How can I say no to her when my reward is that look on her face? That sparkly look, where she shines from the inside out. Where she glows. That special look she has that’s reserved for all things horses. I want her to look at me like that. I want to bottle that up and drink it. Save it for the days when I’m feeling gloomy and generally unlovable.

She jumps up wearing a Cheshire Cat grin on her face, doing small claps with her long, elegant fingers. Fingers I want back in my hair and wrapped around my cock.

Fuck. Everything this girl does is a turn on. Her fingers for crying out loud. I mentally chastise myself. Pathetic.

She’s like catnip for me. I lose my mind around her.

“Thank you, Vaughn,” she sing-songs, heading towards the door. “I’ll get to work on updating his entry papers for the next race. You won’t regret it.”

“I know,” I reply, because it’s true. In the months I’ve known Billie Black, I’ve seen her grit and determination. I’ve seen her hard work in action. When she sets her mind to something, she makes it happen.

Watching her leave, I scramble for something to say to make her stay and talk, “Billie…”

“Yeah?” Her brow quirks up as she grabs the door frame and looks back at me.

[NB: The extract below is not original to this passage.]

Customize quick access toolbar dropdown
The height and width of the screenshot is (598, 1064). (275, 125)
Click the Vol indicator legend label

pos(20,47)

“Do you have plans this weekend?”

The psycho fake mask slips over her cheerful face. I cringe inwardly, realizing how badly that one brief text must have stung after our night together.

“I do.”

I take a deep breath, steeling myself, wanting to find my own date for the first time in a long time. Not just any date either. I want Billie.

“Do you…” I thump my chest with a fist and clear my throat. “Like you’re going out?”

Her body stiffens. “Yup. Like I said. Plans.” She walks away without looking back.

I feel heat flourish across my cheeks and my heartbeat in my ears. How the hell did she go from writhing beneath me, begging me to fuck her, to having ‘plans’ in a matter of five days?

Have I blown my opportunity with one thoughtless text that was completely out of my control? I feel like I know her better than that. She isn’t that thin-skinned, but she is skittish about men. She made that much clear. Which leaves me with one obvious alternative: sweet Billie is lying to me. Trying to push me off her trail. Trying to cover her tracks.

But she’s too late. If I am the predator, she is my prey, and I already had a taste I can’t forget. I’m coming back for more, whether or not she realizes it.

I’m not tiptoeing around her anymore.